▸ **EXERCISE PASSAGE**

--

Adult hypertension in the rat can be programmed experimentally by changes in intrauterine environment. The offspring typically do not become hypertensive until 6 to 8 wk of age, and recent evidence suggests that renal dysfunction may participate in the pathogenesis. The present study was based on the hypothesis that the window for programming extends to the postnatal period in the rat. Adult hypertension was induced by maternal low-protein diet during the second half of gestation. After being weaned at 3 wk, the offspring were exposed to one of the following regimens for the subsequent 3 wk: 1) low-Na diet, 2) standard Na diet, 3) high-Na diet, and 4) standard Na diet with enalapril. The pups were followed for 10 wk after discontinuation of the treatments. The brief exposure to low-Na diet or enalapril totally prevented the development of hypertension and the effect lasted throughout the observation period. The development of hyperreninemia, present in the standard Na group at 16 wk of age, was abolished in the low-Na and enalapril groups. Conversely, 3-wk exposure to high-Na diet increased the severity of the later hypertension and did not prevent the hyperreninemia. The findings suggest that there is a period of susceptibility during which prenatally programmed hypertension can be modulated postnatally, possibly coinciding with a critical stage in renal maturation.

--

▸ **INFORMATION SUPPLIED**
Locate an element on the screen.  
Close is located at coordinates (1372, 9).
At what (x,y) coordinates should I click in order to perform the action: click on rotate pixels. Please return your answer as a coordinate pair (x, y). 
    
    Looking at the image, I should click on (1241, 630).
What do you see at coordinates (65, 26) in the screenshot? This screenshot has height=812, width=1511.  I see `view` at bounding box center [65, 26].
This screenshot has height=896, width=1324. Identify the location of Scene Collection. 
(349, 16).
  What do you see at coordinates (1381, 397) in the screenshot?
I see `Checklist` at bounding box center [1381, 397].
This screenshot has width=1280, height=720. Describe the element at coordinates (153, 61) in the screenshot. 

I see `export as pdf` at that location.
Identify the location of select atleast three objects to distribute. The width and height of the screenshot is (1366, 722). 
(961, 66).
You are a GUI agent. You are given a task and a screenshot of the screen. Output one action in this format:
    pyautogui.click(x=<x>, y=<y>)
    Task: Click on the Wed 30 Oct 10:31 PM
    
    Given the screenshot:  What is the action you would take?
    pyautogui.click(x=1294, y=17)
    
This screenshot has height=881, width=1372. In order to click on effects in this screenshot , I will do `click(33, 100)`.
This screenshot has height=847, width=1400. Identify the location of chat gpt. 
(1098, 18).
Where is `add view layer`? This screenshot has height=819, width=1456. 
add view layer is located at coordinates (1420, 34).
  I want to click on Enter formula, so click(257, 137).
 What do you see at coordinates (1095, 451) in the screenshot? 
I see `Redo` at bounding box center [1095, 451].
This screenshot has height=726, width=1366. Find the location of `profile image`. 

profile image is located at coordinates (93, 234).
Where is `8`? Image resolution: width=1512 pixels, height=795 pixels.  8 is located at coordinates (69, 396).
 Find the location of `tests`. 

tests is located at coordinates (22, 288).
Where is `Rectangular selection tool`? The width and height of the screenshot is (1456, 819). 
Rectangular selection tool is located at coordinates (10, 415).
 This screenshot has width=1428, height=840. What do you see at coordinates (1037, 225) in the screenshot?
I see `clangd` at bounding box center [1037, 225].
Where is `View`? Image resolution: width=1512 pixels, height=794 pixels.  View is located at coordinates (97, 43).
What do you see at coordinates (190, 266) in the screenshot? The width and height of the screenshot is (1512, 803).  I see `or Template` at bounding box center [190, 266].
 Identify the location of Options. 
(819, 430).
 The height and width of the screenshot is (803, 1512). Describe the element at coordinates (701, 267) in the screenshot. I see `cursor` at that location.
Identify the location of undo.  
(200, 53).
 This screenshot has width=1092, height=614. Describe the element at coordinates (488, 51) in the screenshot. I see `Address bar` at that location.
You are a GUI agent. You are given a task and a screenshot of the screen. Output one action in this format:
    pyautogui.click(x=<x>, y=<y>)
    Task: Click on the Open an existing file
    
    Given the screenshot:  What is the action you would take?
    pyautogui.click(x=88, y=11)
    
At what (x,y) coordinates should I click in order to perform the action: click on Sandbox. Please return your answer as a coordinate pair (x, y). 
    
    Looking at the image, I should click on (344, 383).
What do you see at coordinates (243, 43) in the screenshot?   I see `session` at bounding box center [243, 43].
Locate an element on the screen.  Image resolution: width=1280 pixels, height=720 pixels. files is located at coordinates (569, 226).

--

▸ **EXPLORE THE MATERIAL**
A – In the abstract on programmed hypertension in rats, during which part of gestation did the mothers receive the low-protein diet?
B – For each statement, decide whether the abstract on programmed hypertension in rats supports it. Answer yes or no, and quote the exact words of the abstract that settle it.
(i) The offspring usually become hypertensive by 3 weeks of age.
(ii) A brief exposure to enalapril prevented the development of hypertension.
(iii) The 3-week high-Na diet prevented the hyperreninemia.
C – Pick up the abstract on programmed hypertension in rats after its last sentence and continue it.

▸ **RESULTS OF THE EXERCISE**
A – During the second half of gestation.

B –
(i) No: "The offspring typically do not become hypertensive until 6 to 8 wk of age"
(ii) Yes: "The brief exposure to low-Na diet or enalapril totally prevented the development of hypertension"
(iii) No: "did not prevent the hyperreninemia"

C –
- fetal origins of adult disease
- kidney ontogeny
- renin-angiotensin system
programming of hypertension is the most extensively studied example of prenatal programming. Both epidemiological data (2, 4, 5, 15) and experimental studies (13, 20, 27, 30) have provided strong evidence that the in utero environment can modify adult blood pressure (BP). In experimental animals, maternal protein (13, 27, 30) and calorie (28) restriction, and maternal glucocorticoid treatment (6, 23), have been used to program adult hypertension in the offspring.
The target of the programming in the fetus has not been unequivocally identified, but most recent evidence has implicated the fetal kidney. It has been postulated that altered Na handling by the kidney leads to expansion of extracellular volume and hypertension (18). Documented abnormalities in the kidney have included decreased number of nephrons (27, 30), upregulation of Na transporters (19), and alterations in the renin-angiotensin system (RAS) (13, 20, 27, 28, 30).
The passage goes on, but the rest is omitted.